Skip to content

Trees: The Data Structure Behind Your File System, JSON, and Database Indexes

Your file system navigates to a deeply nested directory in milliseconds. Your database index finds a single row among millions in a handful of comparisons. Your syntax highlighter understands arbitrarily nested function calls. Behind all three is the same data structure: a tree.

This is the CS theory you've been using without knowing it.

Trees are one of the most fundamental data structures in computer science — and one you interact with constantly as a working engineer. Understanding the formal theory behind them explains why so many tools in your stack are designed the way they are.

Learning Objectives

By the end of this article, you'll be able to:

  • Define a tree formally using nodes, edges, parent-child relationships, and the root
  • Explain why binary search trees deliver \(O(\log n)\) search and what breaks that guarantee
  • Identify where trees appear in your daily work: file systems, JSON, DOM, database indexes, Git
  • Reason about tree height and its relationship to time complexity
  • Explain pre-order, in-order, and post-order traversal and identify which produces sorted output on a BST

Where You've Seen This

Trees show up everywhere in production systems:

  • Your file system — every directory is a node, every subdirectory a child. The path /home/user/documents/report.pdf is a traversal from root to leaf
  • JSON and XML — hierarchical data is a tree. Every nested object is a subtree; every key-value pair is a leaf
  • The DOM — when a browser parses HTML, it builds a tree. querySelectorAll is a tree traversal
  • Database indexes — most database engines use B-trees (a generalization of binary trees) under the hood. This is why indexed queries are fast and full table scans are slow
  • Your compiler — when Python or Go parses your code, it builds an Abstract Syntax Tree (AST). Every function call, condition, and expression is a node
  • Git — every commit points to its parent, forming a directed tree. Branches are just named pointers into that tree

What is a Tree?

Items from a data source

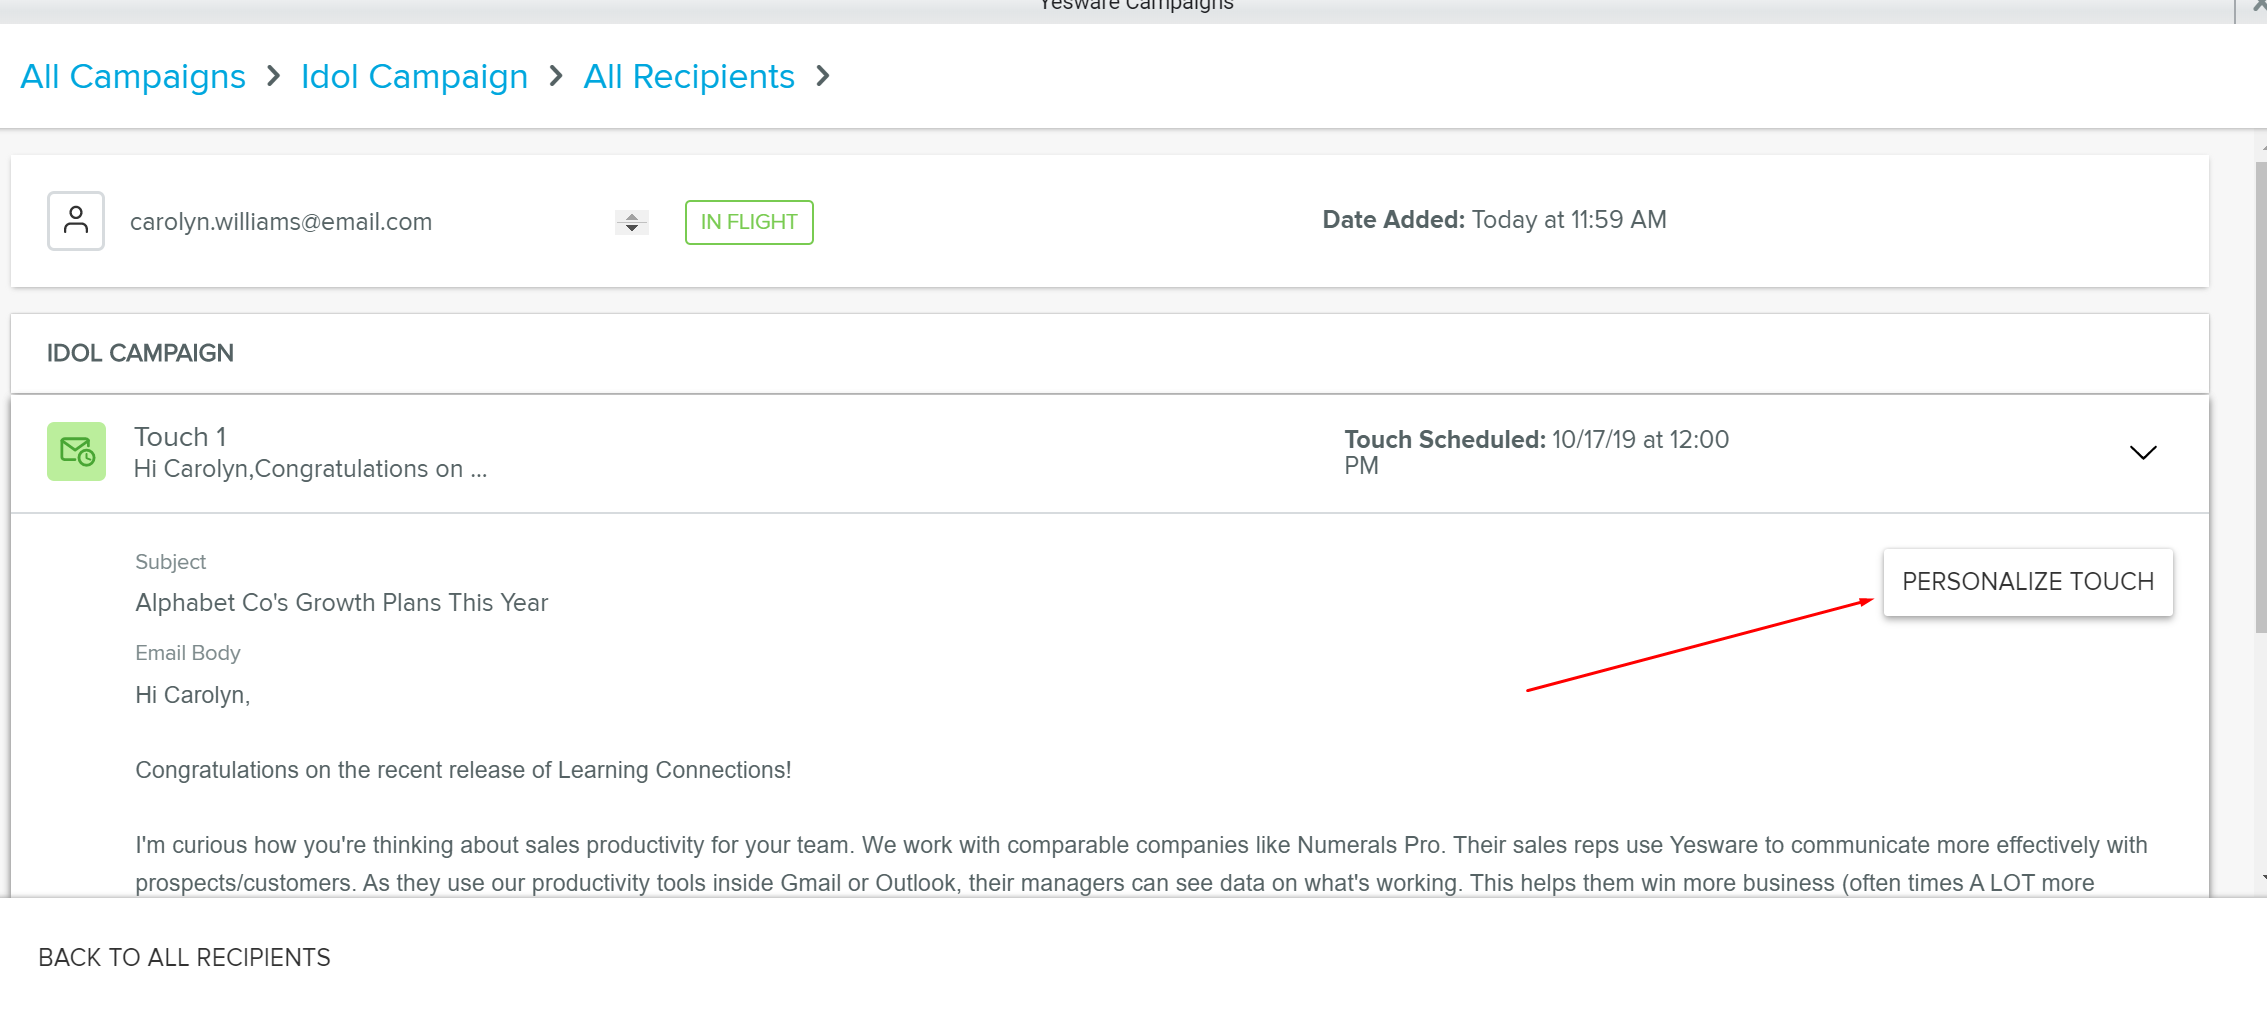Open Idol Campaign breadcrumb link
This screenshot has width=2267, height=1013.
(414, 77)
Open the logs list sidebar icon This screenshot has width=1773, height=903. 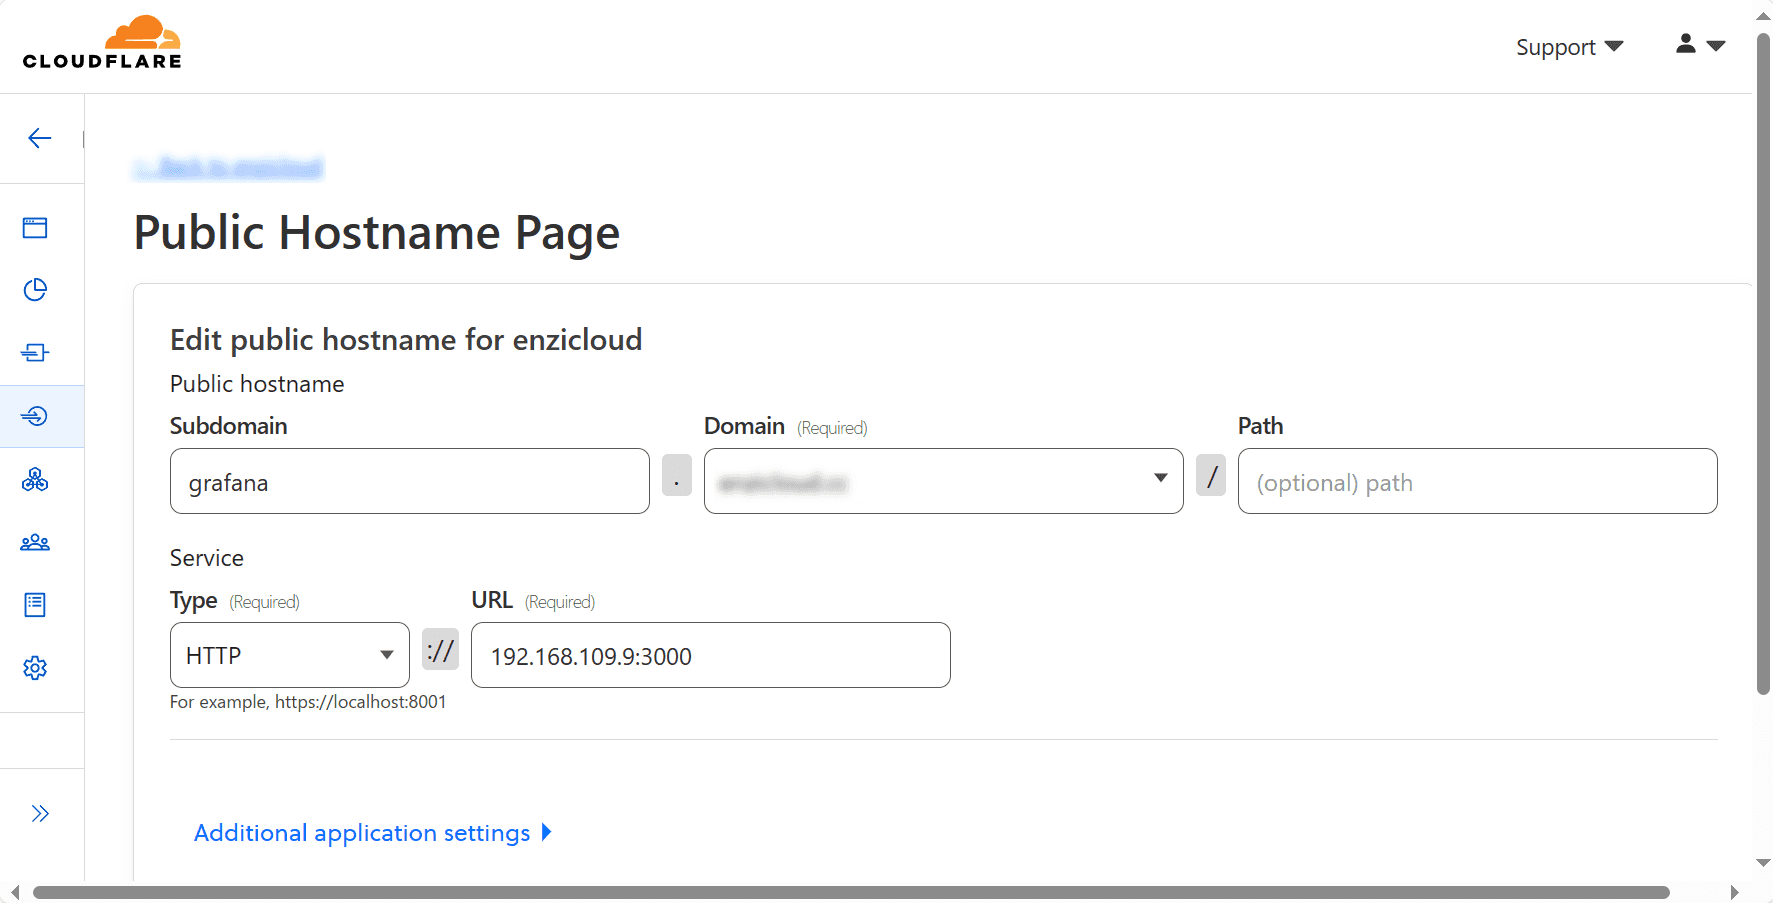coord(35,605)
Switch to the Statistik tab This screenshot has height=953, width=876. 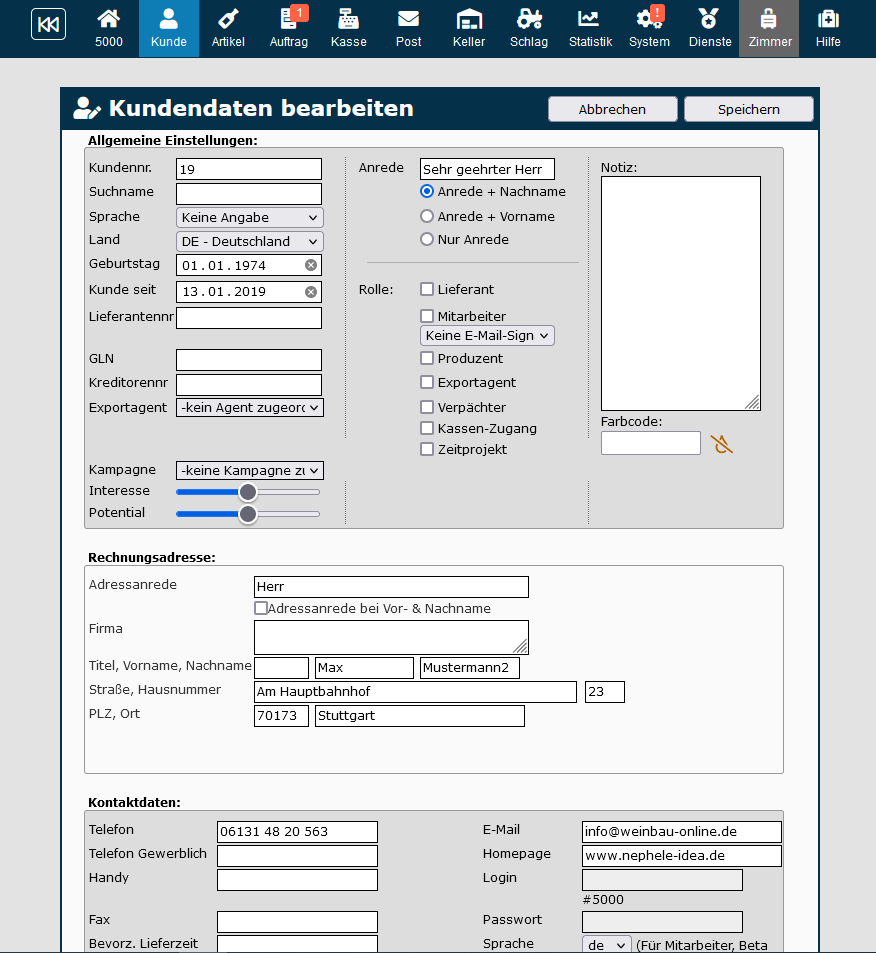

(Written problem) In the article on trees, what kind of tree do most database engines use for indexes?

(Finished task) B-trees, a generalization of binary trees.